■ **Work instructions**: Your response should consist of one number, the count of lines below that contain "Sunseeker".

--- START ---

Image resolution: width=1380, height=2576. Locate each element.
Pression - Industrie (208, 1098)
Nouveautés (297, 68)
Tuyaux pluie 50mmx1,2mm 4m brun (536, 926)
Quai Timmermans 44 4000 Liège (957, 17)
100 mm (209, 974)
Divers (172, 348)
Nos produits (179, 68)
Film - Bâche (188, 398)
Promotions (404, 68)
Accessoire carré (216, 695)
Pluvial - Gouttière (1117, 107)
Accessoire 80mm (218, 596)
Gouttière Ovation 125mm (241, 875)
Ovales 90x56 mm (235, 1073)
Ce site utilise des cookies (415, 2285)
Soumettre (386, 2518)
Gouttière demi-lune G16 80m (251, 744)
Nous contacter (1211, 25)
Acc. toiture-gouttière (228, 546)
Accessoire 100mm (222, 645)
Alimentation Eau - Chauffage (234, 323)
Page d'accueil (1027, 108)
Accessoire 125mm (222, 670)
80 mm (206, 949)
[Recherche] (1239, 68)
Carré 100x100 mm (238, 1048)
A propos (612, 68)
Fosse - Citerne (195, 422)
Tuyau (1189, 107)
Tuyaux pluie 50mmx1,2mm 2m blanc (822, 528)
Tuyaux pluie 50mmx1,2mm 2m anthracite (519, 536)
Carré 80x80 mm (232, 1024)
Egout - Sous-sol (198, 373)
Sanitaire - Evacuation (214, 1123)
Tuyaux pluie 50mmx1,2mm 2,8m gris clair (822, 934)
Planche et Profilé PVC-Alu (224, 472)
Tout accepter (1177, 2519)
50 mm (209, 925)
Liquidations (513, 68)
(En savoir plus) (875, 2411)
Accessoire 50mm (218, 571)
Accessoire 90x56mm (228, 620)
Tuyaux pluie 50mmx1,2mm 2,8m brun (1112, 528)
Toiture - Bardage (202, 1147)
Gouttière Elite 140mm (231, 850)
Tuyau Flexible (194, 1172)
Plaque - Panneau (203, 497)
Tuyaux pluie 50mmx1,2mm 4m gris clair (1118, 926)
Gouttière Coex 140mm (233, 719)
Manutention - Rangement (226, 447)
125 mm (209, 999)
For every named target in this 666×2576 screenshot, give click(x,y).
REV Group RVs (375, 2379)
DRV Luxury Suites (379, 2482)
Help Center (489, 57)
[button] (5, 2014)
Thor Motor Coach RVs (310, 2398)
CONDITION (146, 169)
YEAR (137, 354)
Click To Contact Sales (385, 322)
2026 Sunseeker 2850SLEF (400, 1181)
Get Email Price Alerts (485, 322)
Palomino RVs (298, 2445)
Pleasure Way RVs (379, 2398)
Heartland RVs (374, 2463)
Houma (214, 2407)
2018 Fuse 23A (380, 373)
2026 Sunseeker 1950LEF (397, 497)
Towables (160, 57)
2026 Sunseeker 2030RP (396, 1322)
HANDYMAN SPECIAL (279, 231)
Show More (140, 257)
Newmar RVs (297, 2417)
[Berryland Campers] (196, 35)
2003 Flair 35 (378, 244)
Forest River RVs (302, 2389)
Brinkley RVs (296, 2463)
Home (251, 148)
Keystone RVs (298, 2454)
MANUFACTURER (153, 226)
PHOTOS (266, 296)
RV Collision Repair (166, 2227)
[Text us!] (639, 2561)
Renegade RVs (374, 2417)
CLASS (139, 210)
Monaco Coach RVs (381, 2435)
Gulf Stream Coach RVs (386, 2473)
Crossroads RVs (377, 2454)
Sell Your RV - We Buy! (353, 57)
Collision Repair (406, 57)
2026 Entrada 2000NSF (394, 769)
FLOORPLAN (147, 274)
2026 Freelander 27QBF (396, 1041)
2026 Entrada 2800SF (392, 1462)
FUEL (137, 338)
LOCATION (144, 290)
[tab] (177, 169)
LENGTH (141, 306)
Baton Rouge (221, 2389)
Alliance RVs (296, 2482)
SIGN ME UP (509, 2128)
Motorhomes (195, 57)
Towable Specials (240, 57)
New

--- END ---

■ **Response to this task**: 3